=== Entries supplied ===
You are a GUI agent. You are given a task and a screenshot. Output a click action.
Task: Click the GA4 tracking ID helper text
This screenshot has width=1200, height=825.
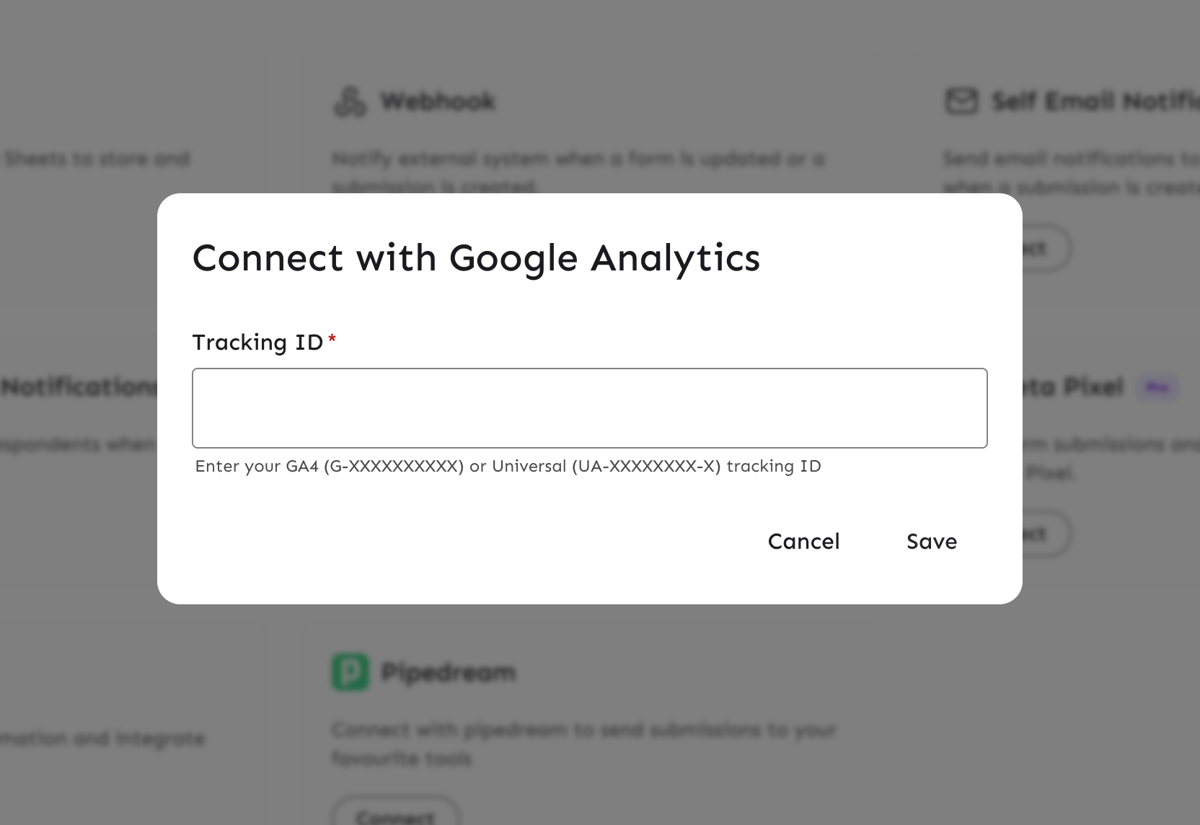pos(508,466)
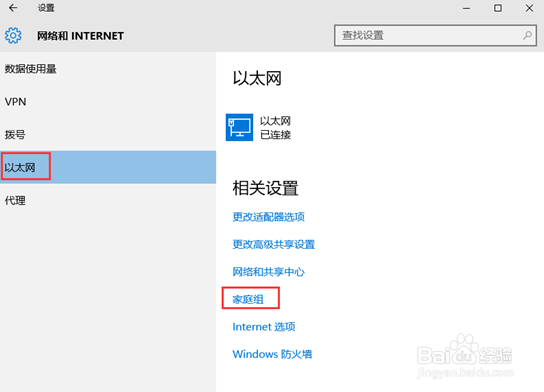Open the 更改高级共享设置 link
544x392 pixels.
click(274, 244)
===
Task to carry out
Produce an exact copy of the records above, leaving out the pictures.

Answer space
You are a GUI agent. You are given a task and a screenshot. Output a click action.
Task: Click the GA4 tracking ID helper text
This screenshot has width=1200, height=825.
pos(508,466)
Open the 更改高级共享设置 link
544x392 pixels.
click(274, 244)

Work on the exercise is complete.